__Work instructions__
In the market report, by how many points did the Dow Jones Industrial Average rise?

Netflix surges on 7.4m new subscribers, Dow jumps 213 points over solid earnings
Wall Street closed sharply higher, boosted by the technology and healthcare sectors, as markets shifted their attention away from missile strikes in Syria towards corporate earnings season.
Markets at 7:05am (AEST):
- ASX SPI 200 futures +0.1pc, ASX 200 (Monday's close) +0.2pc at 5,841
- AUD: 77.78 US cents, 54.25 British pence, 62.8 Euro cents, 83.3 Japanese yen, $NZ1.06
- US: Dow Jones +0.9pc at 24,573, S&P 500 +0.8pc at 2,678, Nasdaq +0.7pc at 7,156
- Europe: FTSE -0.9pc at 7,198, DAX -0.4pc at 12,391, Euro Stoxx 50 -0.2pc at 3,441
- Commodities: Brent crude -1.5pc at $US71.50/barrel, spot gold flat at $US1,345.54/ounce
Investors seem to have breathed a collective sigh of relief as geopolitical tensions appear not to have escalated since the weekend bombing of Syria by the US, UK and France.
The Dow Jones Industrial Average jumped by 213 points, or 0.9 per cent, to 24,573.
The S&P 500 and Nasdaq lifted by 0.8 and 0.7 per cent respectively.
Overnight, European stock markets fell, with London's FTSE dropping 0.9 per cent as investors awaited new US sanctions on Russia.
Netflix surges after hours
Netflix's shares leapt 5.8 per cent to $US307.78 in after-hours trade, after reporting that its massive spending on new programming attracted 7.4 million new customers during the March quarter.

__Dataset excerpt__

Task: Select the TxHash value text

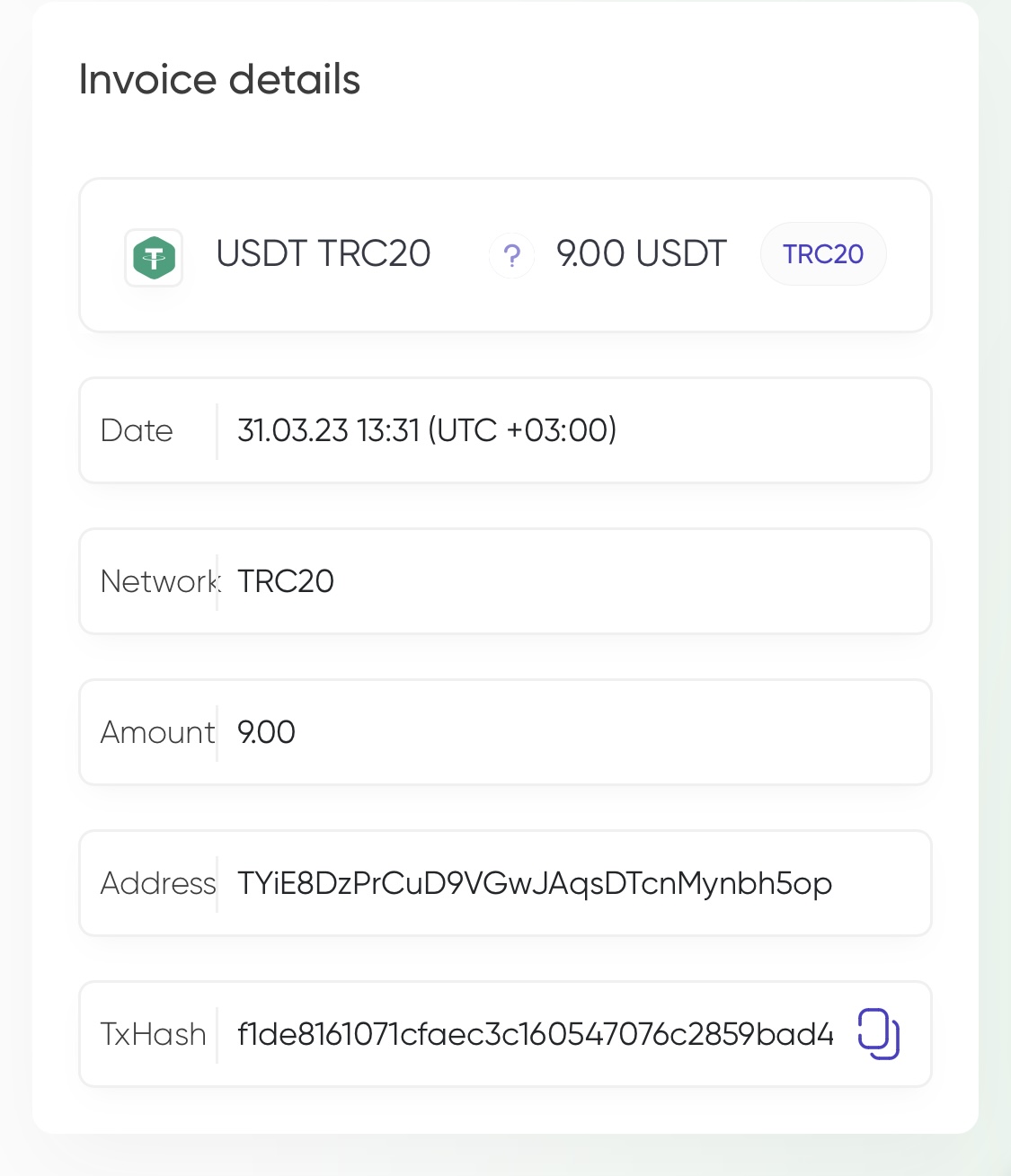Action: tap(536, 1034)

__Task output__
213 points